→ Your task:
Reproduce every one of the following records verbatim, preserving each line as it stands.

→ Provided records:
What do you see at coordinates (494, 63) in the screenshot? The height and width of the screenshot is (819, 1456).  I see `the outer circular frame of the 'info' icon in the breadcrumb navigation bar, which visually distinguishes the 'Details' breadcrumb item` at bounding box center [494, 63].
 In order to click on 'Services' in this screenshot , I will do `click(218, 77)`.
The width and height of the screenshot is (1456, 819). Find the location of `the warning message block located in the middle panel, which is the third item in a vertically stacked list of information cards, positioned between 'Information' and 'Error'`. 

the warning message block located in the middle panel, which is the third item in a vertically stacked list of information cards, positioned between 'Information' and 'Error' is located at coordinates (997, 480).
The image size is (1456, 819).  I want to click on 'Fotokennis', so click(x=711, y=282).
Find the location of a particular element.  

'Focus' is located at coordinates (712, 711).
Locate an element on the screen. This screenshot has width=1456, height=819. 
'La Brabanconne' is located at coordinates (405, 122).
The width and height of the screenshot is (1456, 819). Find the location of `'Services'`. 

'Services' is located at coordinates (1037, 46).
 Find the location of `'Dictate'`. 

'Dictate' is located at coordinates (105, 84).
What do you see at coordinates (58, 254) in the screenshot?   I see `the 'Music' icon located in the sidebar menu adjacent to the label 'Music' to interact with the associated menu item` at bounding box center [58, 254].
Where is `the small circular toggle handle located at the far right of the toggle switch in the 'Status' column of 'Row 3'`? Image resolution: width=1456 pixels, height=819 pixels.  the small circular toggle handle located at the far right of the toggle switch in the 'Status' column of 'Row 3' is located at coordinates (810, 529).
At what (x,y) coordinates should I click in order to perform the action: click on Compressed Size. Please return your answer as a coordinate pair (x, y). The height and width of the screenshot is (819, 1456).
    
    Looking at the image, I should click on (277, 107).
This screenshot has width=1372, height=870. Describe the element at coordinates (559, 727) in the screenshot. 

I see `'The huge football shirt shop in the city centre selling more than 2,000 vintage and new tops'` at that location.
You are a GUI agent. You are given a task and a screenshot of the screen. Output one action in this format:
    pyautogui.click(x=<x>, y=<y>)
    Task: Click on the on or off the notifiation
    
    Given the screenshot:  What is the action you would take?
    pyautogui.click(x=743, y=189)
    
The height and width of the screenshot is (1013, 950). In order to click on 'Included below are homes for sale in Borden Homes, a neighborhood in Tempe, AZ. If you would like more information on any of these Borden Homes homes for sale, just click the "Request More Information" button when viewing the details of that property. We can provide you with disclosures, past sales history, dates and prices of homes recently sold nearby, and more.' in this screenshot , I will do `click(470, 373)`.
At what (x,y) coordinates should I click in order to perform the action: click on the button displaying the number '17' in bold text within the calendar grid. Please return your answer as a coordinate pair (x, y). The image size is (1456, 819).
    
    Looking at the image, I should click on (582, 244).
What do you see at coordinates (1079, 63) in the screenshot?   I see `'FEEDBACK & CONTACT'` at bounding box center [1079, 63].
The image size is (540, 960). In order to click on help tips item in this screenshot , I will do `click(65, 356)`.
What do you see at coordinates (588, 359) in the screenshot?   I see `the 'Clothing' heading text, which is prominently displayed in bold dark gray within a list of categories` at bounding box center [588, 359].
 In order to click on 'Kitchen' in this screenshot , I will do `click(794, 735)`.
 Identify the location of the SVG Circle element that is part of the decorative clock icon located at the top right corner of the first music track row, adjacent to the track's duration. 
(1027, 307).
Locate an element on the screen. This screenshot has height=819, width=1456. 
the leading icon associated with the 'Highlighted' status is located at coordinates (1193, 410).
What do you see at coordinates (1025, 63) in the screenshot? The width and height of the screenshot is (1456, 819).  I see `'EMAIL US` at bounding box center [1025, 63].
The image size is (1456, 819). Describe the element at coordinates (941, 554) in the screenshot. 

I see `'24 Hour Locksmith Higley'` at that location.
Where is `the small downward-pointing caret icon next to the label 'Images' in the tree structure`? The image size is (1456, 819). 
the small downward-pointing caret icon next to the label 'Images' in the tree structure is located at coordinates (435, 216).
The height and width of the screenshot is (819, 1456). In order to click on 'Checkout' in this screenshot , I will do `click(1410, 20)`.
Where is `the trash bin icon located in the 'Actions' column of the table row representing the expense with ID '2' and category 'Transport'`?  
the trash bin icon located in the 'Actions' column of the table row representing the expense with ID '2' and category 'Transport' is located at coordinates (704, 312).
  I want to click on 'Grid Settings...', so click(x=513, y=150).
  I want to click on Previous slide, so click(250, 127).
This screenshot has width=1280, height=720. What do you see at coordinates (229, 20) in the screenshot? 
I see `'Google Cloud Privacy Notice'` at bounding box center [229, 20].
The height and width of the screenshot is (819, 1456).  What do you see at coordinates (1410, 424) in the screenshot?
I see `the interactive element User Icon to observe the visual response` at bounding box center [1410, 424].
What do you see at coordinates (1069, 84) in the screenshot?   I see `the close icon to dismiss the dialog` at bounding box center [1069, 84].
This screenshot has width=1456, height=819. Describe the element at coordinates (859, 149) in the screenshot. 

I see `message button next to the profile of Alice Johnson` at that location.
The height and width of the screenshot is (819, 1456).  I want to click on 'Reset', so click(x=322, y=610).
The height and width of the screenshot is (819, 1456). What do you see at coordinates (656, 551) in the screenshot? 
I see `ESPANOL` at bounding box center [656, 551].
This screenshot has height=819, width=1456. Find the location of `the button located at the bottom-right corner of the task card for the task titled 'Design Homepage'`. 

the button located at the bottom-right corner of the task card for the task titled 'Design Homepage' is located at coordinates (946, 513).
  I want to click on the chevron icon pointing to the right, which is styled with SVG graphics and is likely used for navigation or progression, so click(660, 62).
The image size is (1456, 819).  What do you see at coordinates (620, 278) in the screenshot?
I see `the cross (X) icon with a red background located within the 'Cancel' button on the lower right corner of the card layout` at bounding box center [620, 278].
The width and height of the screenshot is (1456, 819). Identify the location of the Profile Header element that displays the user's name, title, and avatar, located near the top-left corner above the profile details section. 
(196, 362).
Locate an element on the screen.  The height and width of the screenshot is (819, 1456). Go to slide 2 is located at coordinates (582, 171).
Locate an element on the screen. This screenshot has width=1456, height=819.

→ Result of the exercise:
What do you see at coordinates (494, 63) in the screenshot? The height and width of the screenshot is (819, 1456).  I see `the outer circular frame of the 'info' icon in the breadcrumb navigation bar, which visually distinguishes the 'Details' breadcrumb item` at bounding box center [494, 63].
 In order to click on 'Services' in this screenshot , I will do `click(218, 77)`.
The width and height of the screenshot is (1456, 819). Find the location of `the warning message block located in the middle panel, which is the third item in a vertically stacked list of information cards, positioned between 'Information' and 'Error'`. 

the warning message block located in the middle panel, which is the third item in a vertically stacked list of information cards, positioned between 'Information' and 'Error' is located at coordinates (997, 480).
The image size is (1456, 819).  I want to click on 'Fotokennis', so click(x=711, y=282).
Find the location of a particular element.  

'Focus' is located at coordinates (712, 711).
Locate an element on the screen. This screenshot has width=1456, height=819. 
'La Brabanconne' is located at coordinates (405, 122).
The width and height of the screenshot is (1456, 819). Find the location of `'Services'`. 

'Services' is located at coordinates (1037, 46).
 Find the location of `'Dictate'`. 

'Dictate' is located at coordinates (105, 84).
What do you see at coordinates (58, 254) in the screenshot?   I see `the 'Music' icon located in the sidebar menu adjacent to the label 'Music' to interact with the associated menu item` at bounding box center [58, 254].
Where is `the small circular toggle handle located at the far right of the toggle switch in the 'Status' column of 'Row 3'`? Image resolution: width=1456 pixels, height=819 pixels.  the small circular toggle handle located at the far right of the toggle switch in the 'Status' column of 'Row 3' is located at coordinates (810, 529).
At what (x,y) coordinates should I click in order to perform the action: click on Compressed Size. Please return your answer as a coordinate pair (x, y). The height and width of the screenshot is (819, 1456).
    
    Looking at the image, I should click on (277, 107).
This screenshot has width=1372, height=870. Describe the element at coordinates (559, 727) in the screenshot. 

I see `'The huge football shirt shop in the city centre selling more than 2,000 vintage and new tops'` at that location.
You are a GUI agent. You are given a task and a screenshot of the screen. Output one action in this format:
    pyautogui.click(x=<x>, y=<y>)
    Task: Click on the on or off the notifiation
    
    Given the screenshot:  What is the action you would take?
    pyautogui.click(x=743, y=189)
    
The height and width of the screenshot is (1013, 950). In order to click on 'Included below are homes for sale in Borden Homes, a neighborhood in Tempe, AZ. If you would like more information on any of these Borden Homes homes for sale, just click the "Request More Information" button when viewing the details of that property. We can provide you with disclosures, past sales history, dates and prices of homes recently sold nearby, and more.' in this screenshot , I will do `click(470, 373)`.
At what (x,y) coordinates should I click in order to perform the action: click on the button displaying the number '17' in bold text within the calendar grid. Please return your answer as a coordinate pair (x, y). The image size is (1456, 819).
    
    Looking at the image, I should click on (582, 244).
What do you see at coordinates (1079, 63) in the screenshot?   I see `'FEEDBACK & CONTACT'` at bounding box center [1079, 63].
The image size is (540, 960). In order to click on help tips item in this screenshot , I will do `click(65, 356)`.
What do you see at coordinates (588, 359) in the screenshot?   I see `the 'Clothing' heading text, which is prominently displayed in bold dark gray within a list of categories` at bounding box center [588, 359].
 In order to click on 'Kitchen' in this screenshot , I will do `click(794, 735)`.
 Identify the location of the SVG Circle element that is part of the decorative clock icon located at the top right corner of the first music track row, adjacent to the track's duration. 
(1027, 307).
Locate an element on the screen. This screenshot has height=819, width=1456. 
the leading icon associated with the 'Highlighted' status is located at coordinates (1193, 410).
What do you see at coordinates (1025, 63) in the screenshot? The width and height of the screenshot is (1456, 819).  I see `'EMAIL US` at bounding box center [1025, 63].
The image size is (1456, 819). Describe the element at coordinates (941, 554) in the screenshot. 

I see `'24 Hour Locksmith Higley'` at that location.
Where is `the small downward-pointing caret icon next to the label 'Images' in the tree structure`? The image size is (1456, 819). 
the small downward-pointing caret icon next to the label 'Images' in the tree structure is located at coordinates (435, 216).
The height and width of the screenshot is (819, 1456). In order to click on 'Checkout' in this screenshot , I will do `click(1410, 20)`.
Where is `the trash bin icon located in the 'Actions' column of the table row representing the expense with ID '2' and category 'Transport'`?  
the trash bin icon located in the 'Actions' column of the table row representing the expense with ID '2' and category 'Transport' is located at coordinates (704, 312).
  I want to click on 'Grid Settings...', so click(x=513, y=150).
  I want to click on Previous slide, so click(250, 127).
This screenshot has width=1280, height=720. What do you see at coordinates (229, 20) in the screenshot? 
I see `'Google Cloud Privacy Notice'` at bounding box center [229, 20].
The height and width of the screenshot is (819, 1456).  What do you see at coordinates (1410, 424) in the screenshot?
I see `the interactive element User Icon to observe the visual response` at bounding box center [1410, 424].
What do you see at coordinates (1069, 84) in the screenshot?   I see `the close icon to dismiss the dialog` at bounding box center [1069, 84].
This screenshot has width=1456, height=819. Describe the element at coordinates (859, 149) in the screenshot. 

I see `message button next to the profile of Alice Johnson` at that location.
The height and width of the screenshot is (819, 1456).  I want to click on 'Reset', so click(x=322, y=610).
The height and width of the screenshot is (819, 1456). What do you see at coordinates (656, 551) in the screenshot? 
I see `ESPANOL` at bounding box center [656, 551].
This screenshot has height=819, width=1456. Find the location of `the button located at the bottom-right corner of the task card for the task titled 'Design Homepage'`. 

the button located at the bottom-right corner of the task card for the task titled 'Design Homepage' is located at coordinates (946, 513).
  I want to click on the chevron icon pointing to the right, which is styled with SVG graphics and is likely used for navigation or progression, so click(660, 62).
The image size is (1456, 819).  What do you see at coordinates (620, 278) in the screenshot?
I see `the cross (X) icon with a red background located within the 'Cancel' button on the lower right corner of the card layout` at bounding box center [620, 278].
The width and height of the screenshot is (1456, 819). Identify the location of the Profile Header element that displays the user's name, title, and avatar, located near the top-left corner above the profile details section. 
(196, 362).
Locate an element on the screen.  The height and width of the screenshot is (819, 1456). Go to slide 2 is located at coordinates (582, 171).
Locate an element on the screen. This screenshot has width=1456, height=819.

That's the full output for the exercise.